Я полагаю, что формула a*b = a b sin q встретилась в стихотворении Цветкова совсем не случайно. И она несет глубокий и важный для поэзии смысл. Читается формула так: если a и b — элементы векторного пространства (вектора), модуль векторного произведения a*b равен произведению модуля a на модуль b и на синус угла q , где q — это угол между векторами. Как вставить это определение в стихотворную строку, не вполне понятно. Может быть, и никак, может быть, здесь при чтении следует сделать паузу. И внимательно всмотреться в написанную немую фразу.
Из школьного курса геометрии мы знаем, что такое скалярное произведение векторов a и b: (a,b) = a b cos q . Векторное произведение, которое использует Цветков, обычно изучают уже в университетском курсе аналитической геометрии. Оно принципиально отличается от скалярного: если скалярное произведение векторов — это число, то векторное произведение — это вектор, направленный перпендикулярно плоскости, в которой лежат перемножаемые векторы. И этот вектор как раз и имеет длину (модуль), равную a b sin q . О чем и пишет Цветков.

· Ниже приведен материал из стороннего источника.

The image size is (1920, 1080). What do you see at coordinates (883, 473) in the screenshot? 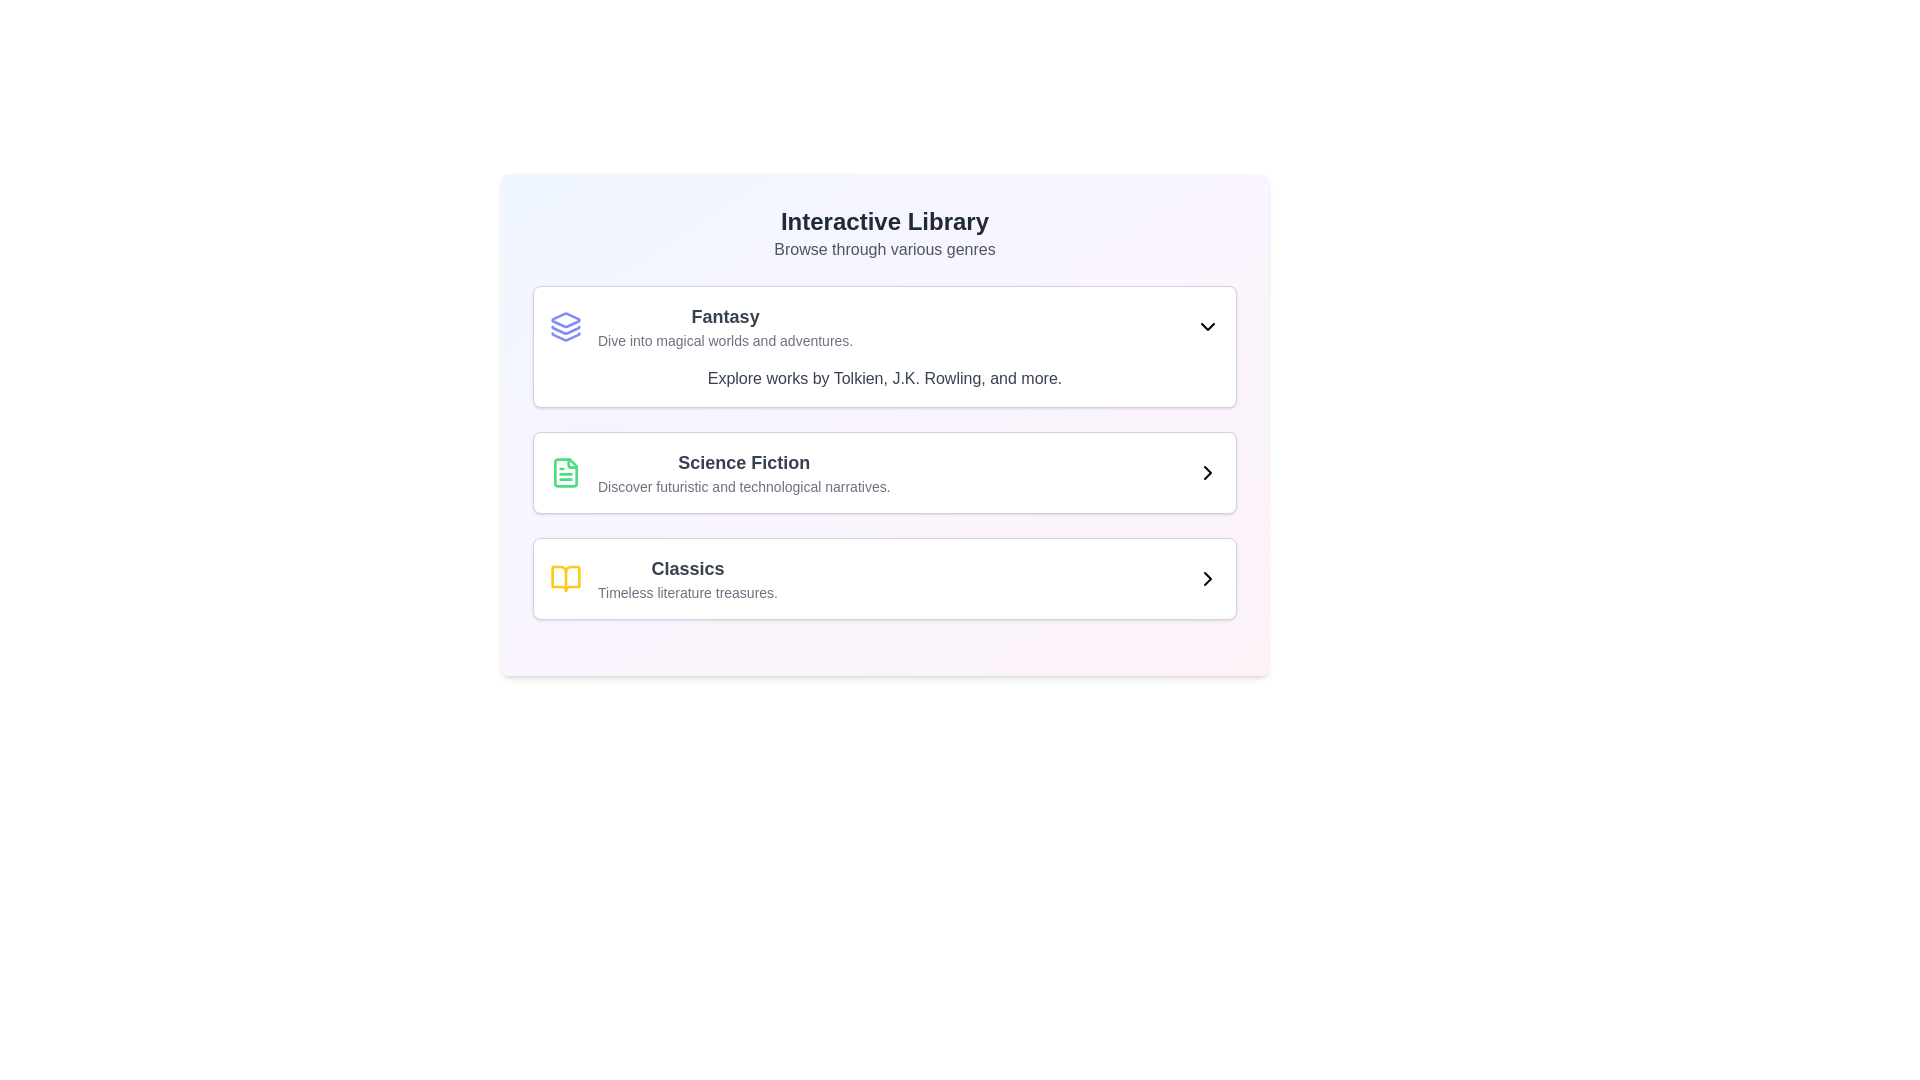
I see `the 'Science Fiction' category entry in the list` at bounding box center [883, 473].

Если два велосипедиста двинулись по векторам a и b, то векторное произведение их движений, направление их совместного противоречивого, разнонаправленного, но единого усилия будет направлено вверх — «произведением сверху висит луна» «перпендикулярно к плоскости их обоих». И только в этом случае они способны выйти из плоскости, в которой лежат их движения, — « a*b огненный столп высок». Но выход (исход) есть, и он единственен. Иначе «жил-поживал скалярно мордой к стене» — скалярно — значит ненаправленно, не зная пути и не ища выхода, гася любую попытку, свою или чужую, этот единственный выход найти. Выход есть из любого лабиринта. Но он не вперед и не назад, не вправо и не влево — вверх.

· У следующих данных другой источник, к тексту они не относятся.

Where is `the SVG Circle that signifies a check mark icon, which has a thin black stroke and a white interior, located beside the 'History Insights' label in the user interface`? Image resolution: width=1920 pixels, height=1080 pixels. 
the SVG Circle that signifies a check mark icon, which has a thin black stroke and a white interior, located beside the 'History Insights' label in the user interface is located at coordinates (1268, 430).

Стихотворение строится на пересечении двух несовместимых планов: истории евреев, которых Моисей выводит из Египта, и велосипедистов, которые устроили «гонки за лидером» на крупнейшей мировой шоссейной велогонке Tour de France. У них нет ничего общего. Поиск Земли обетованной, путь к горе Сион, «огненному столпу», к Богу — исход, как трансцендентное действие, и спорт — предельно конкретное, захватывающее и насквозь земное событие.